In altri tempi credevo che l’amore mi avrebbe dato la felicità, che essere innamorato equivalesse a essere felice. Le mie relazioni non erano mai andate oltre quel primo stadio nel quale la persona amata ti fa scoppiare il petto e tutti i baci sanno di ciliegia. Ma l’uomo si abitua a tutto, perfino alla felicità. Non c’è nulla di meglio di una birra ghiacciata in un caldo giorno d’estate, ma la seconda birra già non procura lo stesso piacere; l’ottava è probabile che non solo non ti procuri piacere ma che ti procuri mal di stomaco.
Purtroppo, la teoria dei rendimenti decrescenti funziona anche se applicata all’amore”.
Antonio. Jean Charles. Ophélie.
Segnatevi questi tre nomi. E segnatevi il nome di Eugenia Rico. Cancellate, però. Tutte le idee malsane che vi siete fatti sugli amanti.
L’amore è tradimento? Sempre. Si tradisce la propria vita in ogni istante, quando si ama. Si consegna il proprio corpo, il proprio desiderio, tutto, all’altro.
Antonio era amico di Jean Charles. E Ophélie…beh, Ophélie è l’angolo acuto di una storia che racconta la malattia mentale e la malattia sentimentale in modo perfetto, veloce, spartano eppure ricchissimo. Un romanzo delicato e violento, dai rami resistenti e dalle gemme fragili.

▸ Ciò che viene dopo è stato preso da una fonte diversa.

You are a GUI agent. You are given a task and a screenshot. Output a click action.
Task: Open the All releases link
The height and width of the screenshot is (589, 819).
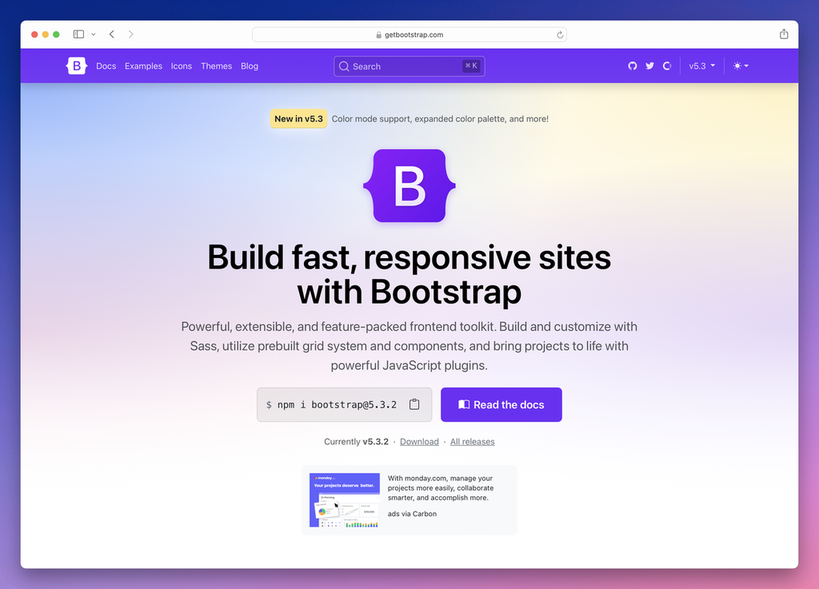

Riassumere la vertigine del forte Antonio, l’eternità dell’etereo Jean Charles e la fragilità della testarda Ophélie si può fare in un solo modo. Con una poesia.
“Tutti gli uomini naufragati in me,
contro di me,
senza di me,
sono soltanto uno:
quello che non mi ha voluta,
quello che non ho voluto”.
È un libro da leggere. Da subire. Da accettare. È come la vita: altro. Altro dal sogno.